Pontell and Black argue that the frauds committed by some of the largest financial institutions were “intricate and arcane business practices that were difficult to fully understand and to portray in sound bites — and therefore they tended to become trivialized in regard to their criminal components.” Pontell and Black quote fellow criminologist Stephen Rosoff who what happened as “psychopathic wealth.” By this he means that a “new corporate culture aspires to a different wealth.” This term is borrowed from the field of psychiatry that describes people who are very selfish, lacking in human empathy, and unable to delay gratification. Rosoff writes that “We entered an ‘Age of “psychopathic wealth’ — and the press hardly seemed to notice.”

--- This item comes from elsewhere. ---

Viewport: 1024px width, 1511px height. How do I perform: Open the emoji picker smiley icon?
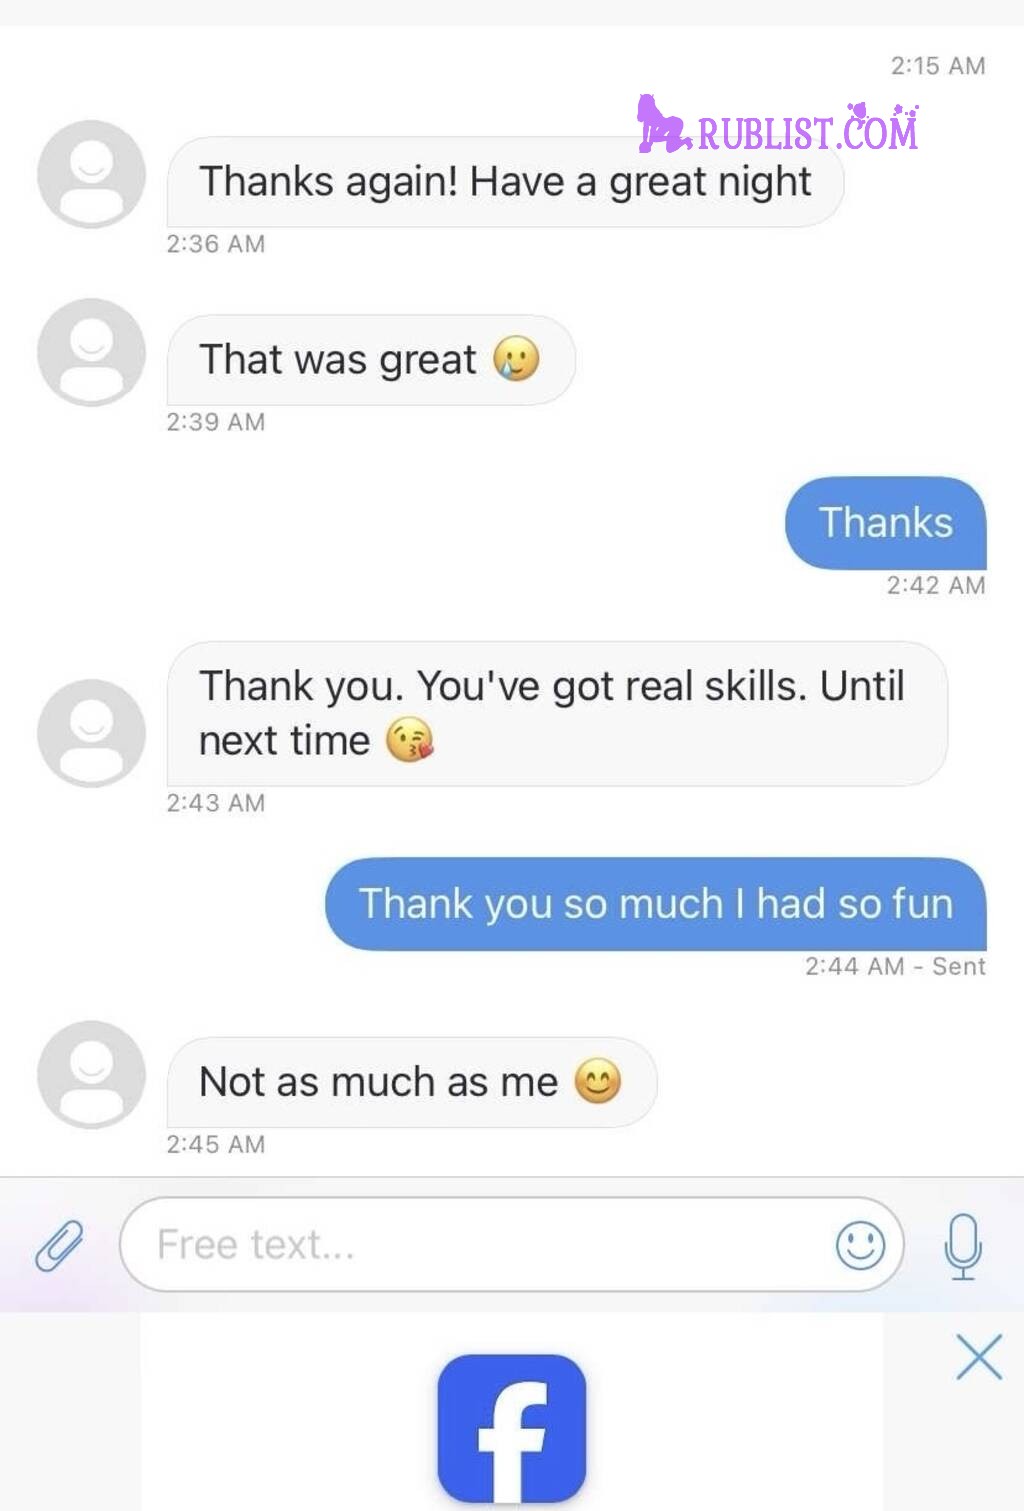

Rosoff is not alone in characterizing corporations as “psychopathic.” In a book by Joel Bakan called The Corporation an expert on psychopathy reviews all of the characteristics of a psychopath and finds that all of them apply very well to the modern corporation. In fact, the subtitle tells it all: “The Pathological Pursuit of Profit and Power.” One summary of corporate psychopathy is described here.
As Pontell and Black note, there are two schools of thought on how to define “white-collar crime” and each one contains different ideological perspectives. The “populist” perspective uses social inequality as a framework to examine the issue, while the “patrician” view looks at the issue from a “legal-technical” perspective that minimizes the crimes of corporations and instead focus on those who break specific laws.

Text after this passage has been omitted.